Fig. 30. R. Cervantes, 4. Fachada principal e traseiras, fotografias da autora.

Questões determinantes iniciais

Este caso de estudo situa-se na rua Cervantes, que é uma rua perpendicular a
uma das avenidas principais de Lisboa, a Avenida João XXI, que une a praça do Areeiro
à praça do Campo Pequeno. A rua de Cervantes rompe um quarteirão, fazendo a ligação
entre a Av. João XXI e a Av. de Madrid. É um prédio de rendimento de 1948, destinado a
habitação, estando enquadrado num período pós-guerra. O edifício é composto por dois
corpos unidos pelo bloco de escadas, sendo que o primeiro é composto por dois fogos
por piso, e o segundo por apenas um. Os fogos são todos T2, mudando apenas a
organização devido à separação do segundo corpo. Sendo assim, numa lógica de
análise dos dois fogos diferentes, atribuímos a designação de T2A ao fogo do copo
maior, e T2B ao fogo do corpo isolado. Os fogos são então compostos por dois quartos,
uma sala, uma cozinha e uma instalação sanitária. Não há escadas de serviço neste
exemplo, e o bloco de escadas assume um papel central no conjunto dos corpos e na
sua agregação.

52
Aspetos particulares analisados

Fig. 31. (à esquerda). R. Cervantes, 4, planta tipo, fonte: CML, tratada pela autora. (à direita)
Análises realizadas pela autora utilizando a mesma planta.
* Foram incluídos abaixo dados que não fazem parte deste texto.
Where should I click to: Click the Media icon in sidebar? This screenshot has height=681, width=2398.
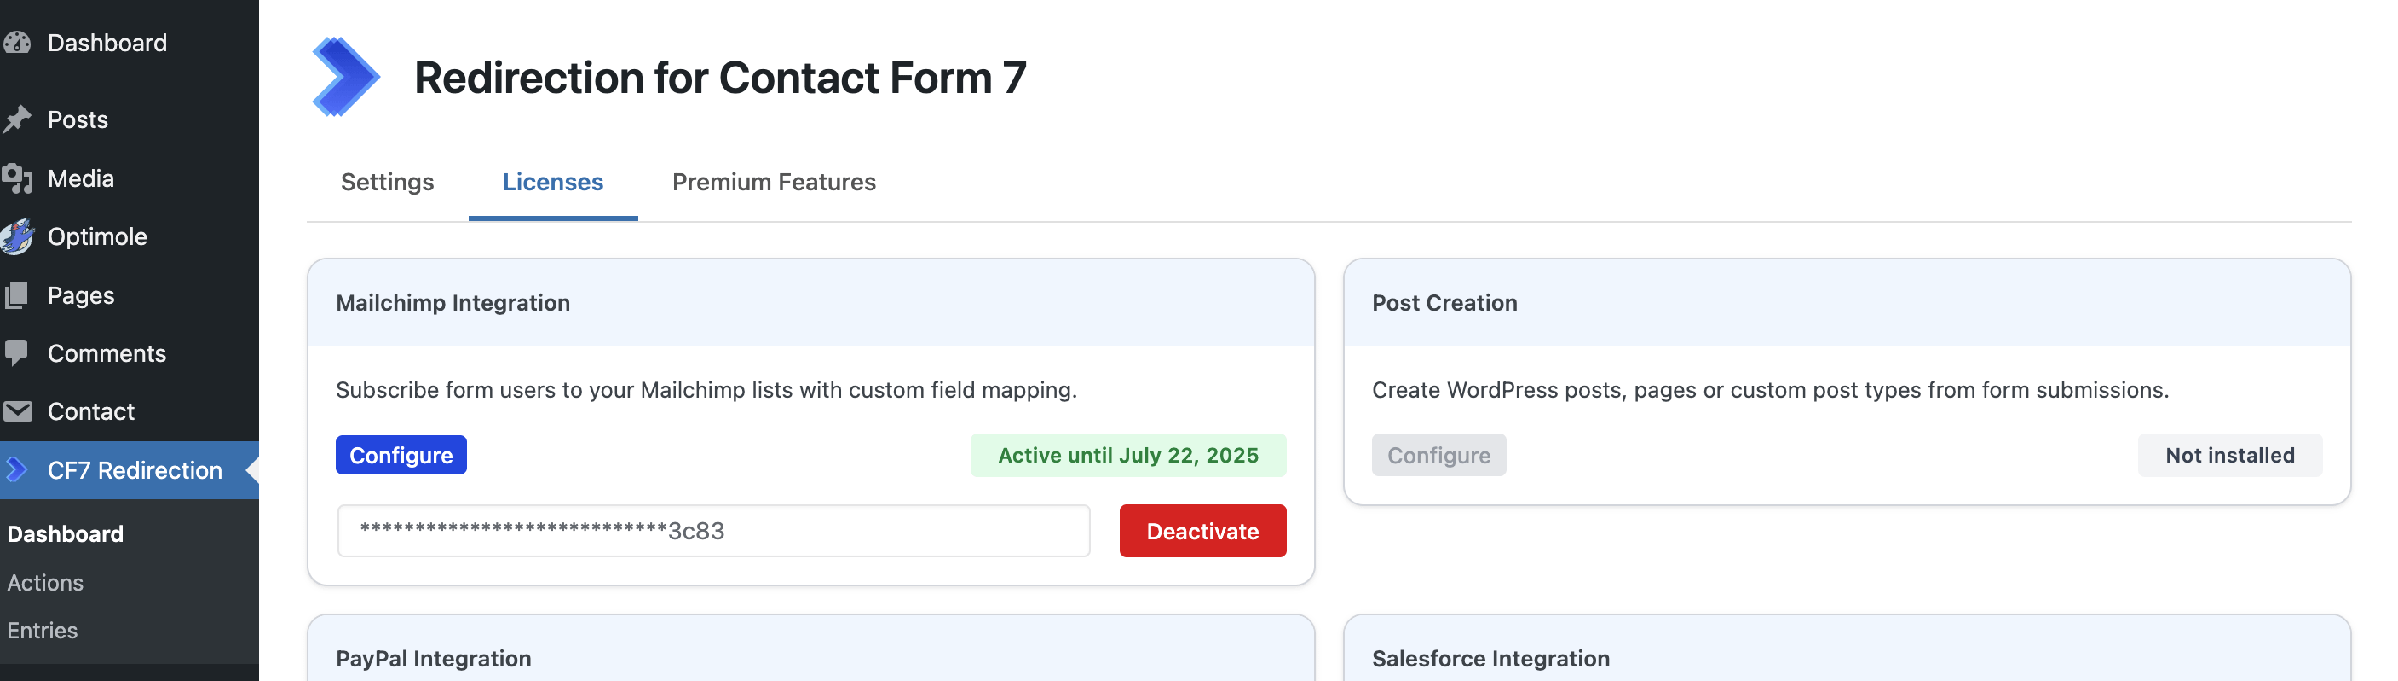[18, 179]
Estrutura Distributiva do Fogo

T2A: Este fogo apresenta uma estrutura distributiva hierarquizada, utilizando


duas áreas de distribuição. A entrada é feita para um primeiro hall (1.80 mx1.65 m) que
dá acesso à sala e à cozinha. A divisão social assume um papel distribuidor, permitindo
o acesso à segunda área distributiva mais reduzida (1.75m x 1.25m), que acede então
às divisões de carácter mais privado – quartos e instalação sanitária. Os vãos interiores
das divisões compreendem todos 0.75m, à exceção do vão entre o hall e a sala, com
1.25m, assumindo distintamente um grau de importância superior, e o vão interior entre o
hall e a cozinha, que além de ter 1m de dimensão, distingue-se dos restantes devido à
sua materialidade e dualidade sendo possível abertura total ou clausura.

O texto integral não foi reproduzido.